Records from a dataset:

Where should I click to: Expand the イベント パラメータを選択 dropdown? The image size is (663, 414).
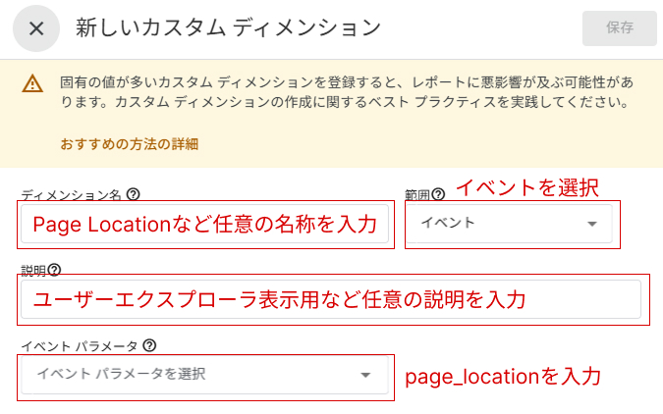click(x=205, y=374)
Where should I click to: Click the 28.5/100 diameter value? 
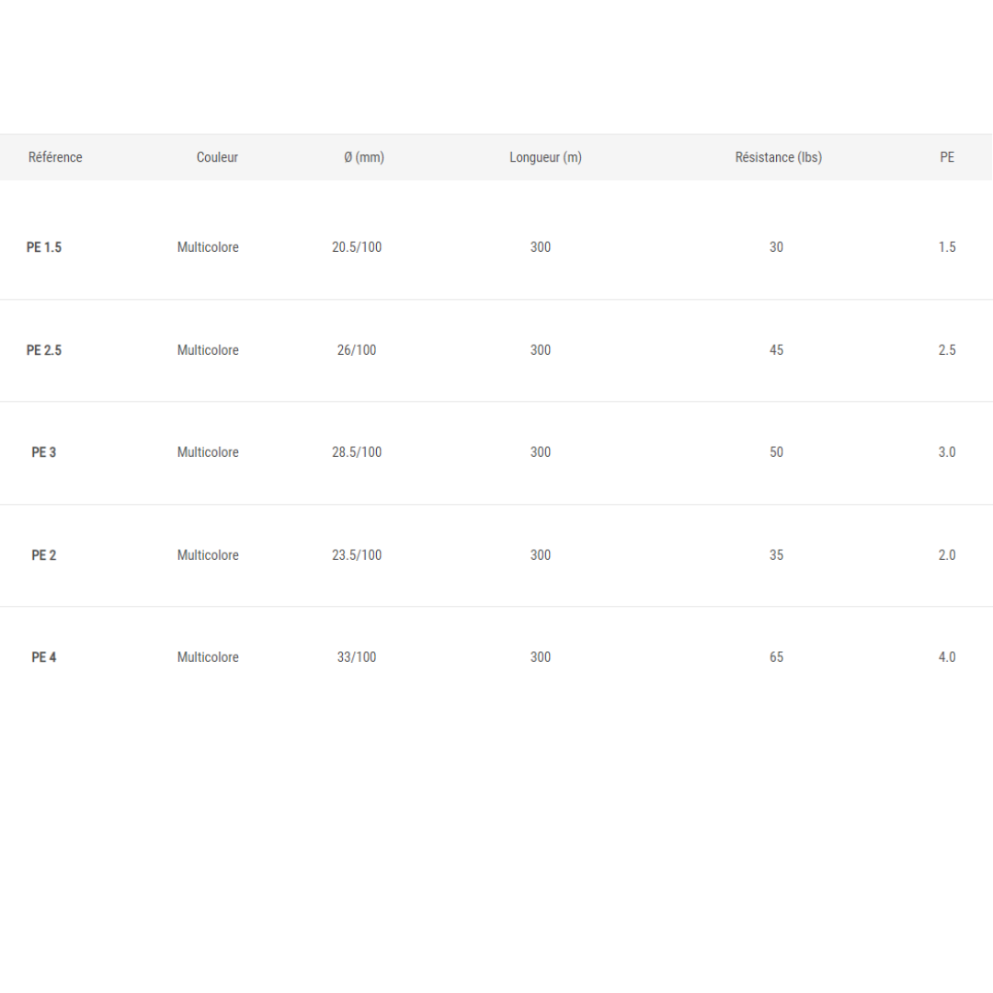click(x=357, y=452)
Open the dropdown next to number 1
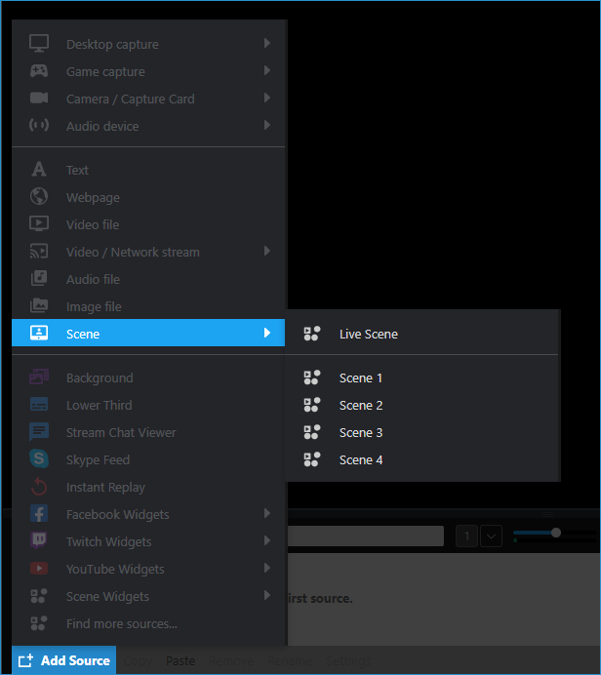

- [Your instructions]
Every line from the one containing "Where should I click to: Click" through the last line of the data, both included, is to be repeated exactly; the pictures are to be left out.

- [Solution]
Where should I click to: Click the 28.5/100 diameter value? 
click(x=357, y=452)
Open the dropdown next to number 1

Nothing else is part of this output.